SOURCE RECORDS ▸

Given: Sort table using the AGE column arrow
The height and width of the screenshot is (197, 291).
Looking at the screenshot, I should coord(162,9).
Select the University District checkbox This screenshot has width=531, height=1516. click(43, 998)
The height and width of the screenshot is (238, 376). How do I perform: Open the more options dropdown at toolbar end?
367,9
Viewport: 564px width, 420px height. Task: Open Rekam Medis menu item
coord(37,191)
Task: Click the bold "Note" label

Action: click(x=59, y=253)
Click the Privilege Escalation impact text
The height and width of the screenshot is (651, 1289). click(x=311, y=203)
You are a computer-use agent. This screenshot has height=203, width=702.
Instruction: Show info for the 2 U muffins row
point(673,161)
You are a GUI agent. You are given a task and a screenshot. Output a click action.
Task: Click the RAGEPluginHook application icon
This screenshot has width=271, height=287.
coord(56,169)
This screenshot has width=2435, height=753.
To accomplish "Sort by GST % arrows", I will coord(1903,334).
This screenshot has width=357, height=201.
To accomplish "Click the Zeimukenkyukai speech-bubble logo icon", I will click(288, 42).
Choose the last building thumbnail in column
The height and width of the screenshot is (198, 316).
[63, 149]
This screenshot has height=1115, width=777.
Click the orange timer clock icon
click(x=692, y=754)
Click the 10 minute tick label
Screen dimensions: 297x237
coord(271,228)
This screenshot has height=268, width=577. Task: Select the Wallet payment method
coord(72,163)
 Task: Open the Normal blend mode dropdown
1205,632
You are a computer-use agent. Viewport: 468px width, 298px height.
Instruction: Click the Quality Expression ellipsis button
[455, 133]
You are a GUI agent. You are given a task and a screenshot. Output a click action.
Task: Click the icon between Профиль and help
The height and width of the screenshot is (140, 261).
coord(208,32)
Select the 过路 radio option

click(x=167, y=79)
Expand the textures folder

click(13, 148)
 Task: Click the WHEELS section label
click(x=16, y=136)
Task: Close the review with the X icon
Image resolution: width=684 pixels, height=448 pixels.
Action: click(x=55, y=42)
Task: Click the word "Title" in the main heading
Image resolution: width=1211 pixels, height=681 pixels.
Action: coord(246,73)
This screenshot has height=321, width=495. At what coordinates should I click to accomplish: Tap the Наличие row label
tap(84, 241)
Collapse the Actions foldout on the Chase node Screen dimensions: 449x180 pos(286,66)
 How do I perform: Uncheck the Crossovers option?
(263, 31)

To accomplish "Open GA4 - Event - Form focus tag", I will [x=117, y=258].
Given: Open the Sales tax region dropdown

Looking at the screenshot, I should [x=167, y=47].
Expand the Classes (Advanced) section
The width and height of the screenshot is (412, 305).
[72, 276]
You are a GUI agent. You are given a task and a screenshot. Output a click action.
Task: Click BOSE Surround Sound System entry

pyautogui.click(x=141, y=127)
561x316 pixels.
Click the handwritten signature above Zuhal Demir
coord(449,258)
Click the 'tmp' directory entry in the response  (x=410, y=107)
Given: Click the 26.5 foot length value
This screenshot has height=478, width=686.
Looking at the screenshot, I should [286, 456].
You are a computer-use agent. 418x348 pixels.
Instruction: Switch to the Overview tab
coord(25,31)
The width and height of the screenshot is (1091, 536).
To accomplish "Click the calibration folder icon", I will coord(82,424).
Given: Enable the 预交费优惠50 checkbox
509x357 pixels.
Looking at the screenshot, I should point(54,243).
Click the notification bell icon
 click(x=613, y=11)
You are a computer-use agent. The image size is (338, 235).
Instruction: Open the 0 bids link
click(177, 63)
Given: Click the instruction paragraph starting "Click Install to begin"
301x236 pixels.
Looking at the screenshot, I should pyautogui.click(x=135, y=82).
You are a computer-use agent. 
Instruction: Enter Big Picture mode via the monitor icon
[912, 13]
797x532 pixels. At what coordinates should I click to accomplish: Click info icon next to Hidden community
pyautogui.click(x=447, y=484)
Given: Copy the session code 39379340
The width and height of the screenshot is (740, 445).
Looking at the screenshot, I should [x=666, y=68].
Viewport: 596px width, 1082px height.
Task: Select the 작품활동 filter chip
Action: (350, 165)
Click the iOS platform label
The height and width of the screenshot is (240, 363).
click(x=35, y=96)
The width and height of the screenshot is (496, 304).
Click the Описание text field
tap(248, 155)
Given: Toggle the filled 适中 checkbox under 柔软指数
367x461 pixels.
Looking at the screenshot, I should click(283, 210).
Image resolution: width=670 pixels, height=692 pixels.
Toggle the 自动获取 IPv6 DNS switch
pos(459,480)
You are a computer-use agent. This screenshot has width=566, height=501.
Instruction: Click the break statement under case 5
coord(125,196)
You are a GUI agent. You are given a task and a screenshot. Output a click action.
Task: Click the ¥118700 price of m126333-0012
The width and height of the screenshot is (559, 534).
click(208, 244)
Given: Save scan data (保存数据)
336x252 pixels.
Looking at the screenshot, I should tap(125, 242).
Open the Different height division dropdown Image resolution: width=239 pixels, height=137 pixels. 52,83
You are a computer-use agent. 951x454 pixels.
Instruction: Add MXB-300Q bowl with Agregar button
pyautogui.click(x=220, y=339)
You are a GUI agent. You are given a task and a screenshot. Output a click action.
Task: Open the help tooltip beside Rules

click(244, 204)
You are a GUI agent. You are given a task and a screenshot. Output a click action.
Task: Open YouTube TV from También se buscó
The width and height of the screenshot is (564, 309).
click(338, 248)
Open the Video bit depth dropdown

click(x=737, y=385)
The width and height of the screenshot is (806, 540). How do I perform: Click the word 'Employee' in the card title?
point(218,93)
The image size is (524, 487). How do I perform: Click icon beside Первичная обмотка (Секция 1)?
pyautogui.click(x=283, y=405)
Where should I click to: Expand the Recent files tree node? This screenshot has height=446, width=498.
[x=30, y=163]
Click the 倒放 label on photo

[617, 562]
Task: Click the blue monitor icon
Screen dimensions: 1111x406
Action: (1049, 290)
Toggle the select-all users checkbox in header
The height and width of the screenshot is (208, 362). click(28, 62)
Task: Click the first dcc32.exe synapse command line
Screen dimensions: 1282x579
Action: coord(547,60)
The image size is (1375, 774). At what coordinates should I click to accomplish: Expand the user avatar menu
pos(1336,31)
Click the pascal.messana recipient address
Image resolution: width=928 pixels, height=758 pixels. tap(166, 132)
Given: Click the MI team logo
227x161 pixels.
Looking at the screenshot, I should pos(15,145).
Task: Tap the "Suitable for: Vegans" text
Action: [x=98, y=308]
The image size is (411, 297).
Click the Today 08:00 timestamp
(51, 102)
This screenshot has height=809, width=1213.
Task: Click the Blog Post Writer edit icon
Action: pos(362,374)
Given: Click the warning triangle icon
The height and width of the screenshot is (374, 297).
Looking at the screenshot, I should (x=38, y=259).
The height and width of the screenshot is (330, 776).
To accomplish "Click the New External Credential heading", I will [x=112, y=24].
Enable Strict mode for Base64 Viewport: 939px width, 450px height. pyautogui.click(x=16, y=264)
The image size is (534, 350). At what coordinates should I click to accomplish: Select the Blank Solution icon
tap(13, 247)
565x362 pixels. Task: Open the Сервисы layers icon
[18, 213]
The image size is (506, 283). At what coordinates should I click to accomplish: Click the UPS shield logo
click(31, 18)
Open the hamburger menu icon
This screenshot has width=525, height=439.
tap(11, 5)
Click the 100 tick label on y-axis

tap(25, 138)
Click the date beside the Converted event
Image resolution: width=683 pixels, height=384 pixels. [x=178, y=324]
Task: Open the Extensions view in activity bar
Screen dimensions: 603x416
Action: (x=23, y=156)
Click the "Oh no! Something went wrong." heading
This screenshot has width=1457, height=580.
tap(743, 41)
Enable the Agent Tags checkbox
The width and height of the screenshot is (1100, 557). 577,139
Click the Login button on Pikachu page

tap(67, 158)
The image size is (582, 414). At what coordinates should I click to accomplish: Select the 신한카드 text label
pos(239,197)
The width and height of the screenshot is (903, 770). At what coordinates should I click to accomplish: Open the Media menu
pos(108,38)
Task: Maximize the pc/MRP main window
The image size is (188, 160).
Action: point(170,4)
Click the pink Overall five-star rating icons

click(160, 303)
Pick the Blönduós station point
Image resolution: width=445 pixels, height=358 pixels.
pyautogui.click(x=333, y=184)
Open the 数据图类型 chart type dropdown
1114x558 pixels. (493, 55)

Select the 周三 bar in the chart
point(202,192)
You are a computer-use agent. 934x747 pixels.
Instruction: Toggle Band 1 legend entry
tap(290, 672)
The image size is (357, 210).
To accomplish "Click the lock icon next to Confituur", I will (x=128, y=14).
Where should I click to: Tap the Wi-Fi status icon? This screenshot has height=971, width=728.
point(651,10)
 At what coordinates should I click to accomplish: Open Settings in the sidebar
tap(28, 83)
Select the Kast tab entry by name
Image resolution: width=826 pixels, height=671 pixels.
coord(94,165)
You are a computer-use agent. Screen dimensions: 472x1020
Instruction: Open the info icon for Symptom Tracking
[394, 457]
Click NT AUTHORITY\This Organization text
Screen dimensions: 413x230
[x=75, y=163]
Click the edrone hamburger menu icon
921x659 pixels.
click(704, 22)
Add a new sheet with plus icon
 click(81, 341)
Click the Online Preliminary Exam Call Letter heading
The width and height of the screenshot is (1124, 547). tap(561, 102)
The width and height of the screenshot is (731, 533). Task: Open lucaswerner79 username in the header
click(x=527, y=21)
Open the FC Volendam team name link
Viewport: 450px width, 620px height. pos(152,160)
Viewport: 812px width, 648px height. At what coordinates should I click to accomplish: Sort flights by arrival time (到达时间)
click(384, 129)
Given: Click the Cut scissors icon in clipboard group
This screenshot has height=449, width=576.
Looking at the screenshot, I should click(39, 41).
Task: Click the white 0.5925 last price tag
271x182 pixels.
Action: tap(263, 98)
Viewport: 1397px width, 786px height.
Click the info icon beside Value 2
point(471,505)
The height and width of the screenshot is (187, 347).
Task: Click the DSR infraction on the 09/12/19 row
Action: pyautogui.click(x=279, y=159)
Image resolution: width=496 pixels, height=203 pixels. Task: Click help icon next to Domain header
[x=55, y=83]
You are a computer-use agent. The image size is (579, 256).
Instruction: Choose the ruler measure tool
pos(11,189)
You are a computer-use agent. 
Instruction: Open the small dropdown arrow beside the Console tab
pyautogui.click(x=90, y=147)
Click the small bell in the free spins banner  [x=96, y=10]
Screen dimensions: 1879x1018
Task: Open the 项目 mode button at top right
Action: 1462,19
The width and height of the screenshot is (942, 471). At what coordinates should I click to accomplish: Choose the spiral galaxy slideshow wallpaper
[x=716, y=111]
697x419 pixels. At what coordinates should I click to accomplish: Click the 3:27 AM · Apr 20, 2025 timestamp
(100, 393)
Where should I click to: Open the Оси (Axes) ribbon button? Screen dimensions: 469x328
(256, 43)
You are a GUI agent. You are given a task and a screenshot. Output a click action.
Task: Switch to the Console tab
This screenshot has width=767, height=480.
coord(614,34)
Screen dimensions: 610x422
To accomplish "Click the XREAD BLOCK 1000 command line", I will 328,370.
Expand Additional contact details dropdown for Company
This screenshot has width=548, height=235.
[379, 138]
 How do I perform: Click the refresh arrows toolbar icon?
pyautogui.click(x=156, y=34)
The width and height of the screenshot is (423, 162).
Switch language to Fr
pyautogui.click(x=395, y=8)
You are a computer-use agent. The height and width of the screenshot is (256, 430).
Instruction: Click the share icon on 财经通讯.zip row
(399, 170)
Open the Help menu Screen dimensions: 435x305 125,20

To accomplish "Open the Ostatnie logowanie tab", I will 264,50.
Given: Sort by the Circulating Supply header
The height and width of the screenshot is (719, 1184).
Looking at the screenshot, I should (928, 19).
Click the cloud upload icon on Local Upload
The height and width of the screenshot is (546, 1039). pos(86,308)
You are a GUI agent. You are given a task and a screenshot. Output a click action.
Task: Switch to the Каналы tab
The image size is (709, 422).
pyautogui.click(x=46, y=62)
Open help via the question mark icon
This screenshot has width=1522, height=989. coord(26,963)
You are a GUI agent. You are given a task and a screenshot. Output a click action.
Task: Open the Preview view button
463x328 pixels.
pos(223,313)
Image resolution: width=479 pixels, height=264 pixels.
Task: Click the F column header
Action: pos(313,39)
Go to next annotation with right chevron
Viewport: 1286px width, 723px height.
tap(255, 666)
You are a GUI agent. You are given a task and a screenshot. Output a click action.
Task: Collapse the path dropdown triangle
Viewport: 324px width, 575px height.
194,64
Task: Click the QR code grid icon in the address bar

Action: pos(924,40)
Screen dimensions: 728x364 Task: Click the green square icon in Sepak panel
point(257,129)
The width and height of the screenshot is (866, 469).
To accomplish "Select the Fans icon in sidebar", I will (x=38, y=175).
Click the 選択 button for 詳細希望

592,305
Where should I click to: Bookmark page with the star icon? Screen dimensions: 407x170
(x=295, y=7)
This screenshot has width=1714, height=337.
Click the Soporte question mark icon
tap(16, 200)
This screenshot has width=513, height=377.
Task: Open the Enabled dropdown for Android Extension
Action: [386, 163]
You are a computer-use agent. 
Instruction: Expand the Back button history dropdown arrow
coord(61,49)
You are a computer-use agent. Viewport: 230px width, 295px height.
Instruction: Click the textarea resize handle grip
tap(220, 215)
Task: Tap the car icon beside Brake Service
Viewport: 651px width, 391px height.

ASSIGNMENT ▸
Search the entries for "Collapse" and copy each matching line.

RESPONSE ▸
Collapse the Actions foldout on the Chase node Screen dimensions: 449x180 pos(286,66)
Task: Collapse the path dropdown triangle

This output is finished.